On 30 Oct 2013, at 16:26, Platonist Guitar Cowboy wrote:
>This *looks* like a description of the salvia experience, but term
like "anti-consciousness" is a bit >pejorative for that, although it
has anti-life aspect, pointing on the fact that theology is not much
"pro-life".
That would make children's joy "vain".
Why?
When I say that theology is not much "pro-life" I just point on the
fact that theology is often concerned by "after-life".
I don't buy that, nor the notion that Samsara is separate from
Nirvana as in some Buddhism, because such statement is too
inconsistent with negative theology principle.
With comp, there is a sense to say that the Samsara is part of the
Nirvana, like (not exactly like, of course, but enough like for my
point), provable (by the correct machine) is part of truth, or G is
part of G*, or Z part of Z*, etc.
Chiefly, because there are multitudes of ways to negate universality/
self-reference intelligence by entering trance, sexual practice,
music, play, collaboration and playing with others, voyages,
adventures, building and fixing things, improvisation, re-discovery/
revelation of appearances that mirror the ideals more precisely,
that all negate the isolated self-reference dream; or at least
reduce it to a less exaggerated and distorted size, if one is
willing to lose enough control/security and do high enough dosage.
I am not sure why trance, sex, drugs need to negate universality/self-
reference intelligence, (at any dosage which is not self-injuring
which depends of the product or activity).

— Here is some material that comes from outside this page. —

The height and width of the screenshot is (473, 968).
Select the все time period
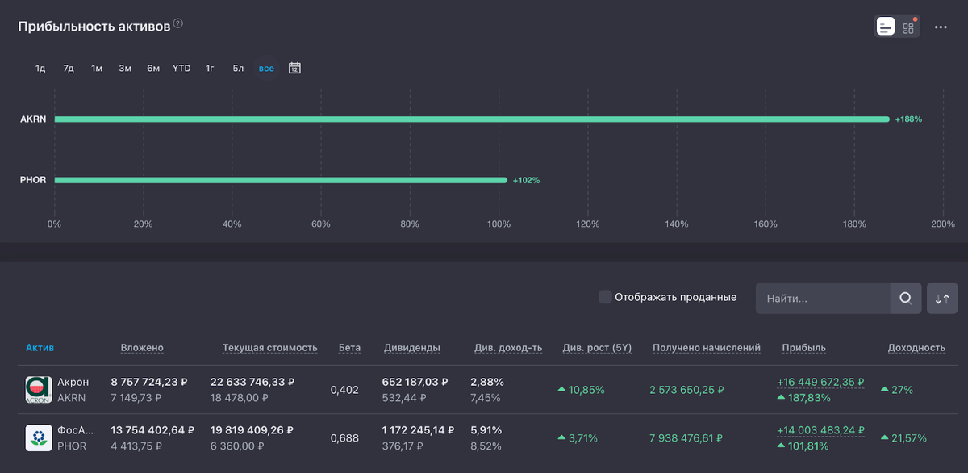[x=266, y=69]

It can lead beyond
intelligence, but it does not negate it, for the same reason the
Samsara is part of the Nirvana, and science is the best tool for
theology, even if *our* science cannot complete *our* theology.
The studies of these activities should be brought back into serious
repertoire of science, as without their rigorous practice and our
betterment in them, intelligence will tend towards self-destruction.
The politics or AI that we write, will be depressed, the science we
search will lead us further astray etc.
I know this kind of statement of "trapped in Samsara", "outside
divine mind immortal nirvana" is found in a lot of scripture and in
the self-reference constraints of universal machine, but to me it is
priests taking too seriously their interpretation, or their own
smoke/emanations in Plotinus terms. Not funny enough to be true,
like some grumpy catholic hymn of "you don't deserve divine
stuff"... ;-)
You might be right. Plotinus, or Proclus talk about "procession/
emanation" and "conversion", but "the fall" is a pop terming that has
its charm, and is justified, for a strict Platonist, by their relation
between matter and evil.
I agree we might not insist on that, or taken it too much literally.
It is the place where theology negates in some way biology. Like
accepting to die negates the effort to prolongate life. We are not a
long way from the Euthanasia topic.
Like they think they can tell the future or equate all joy with
vanity of self-referential motion.
Everything is vain, but joy.
Vanity kills joy.
Too quick for me; bad + sad for children and so called "adults".
Smoke is not fire.
Not sure I follow you, but arguments in "rational theology" should not
be guided by what we want, unless we discuss politics, and decisions,
where what we want is the principal concern.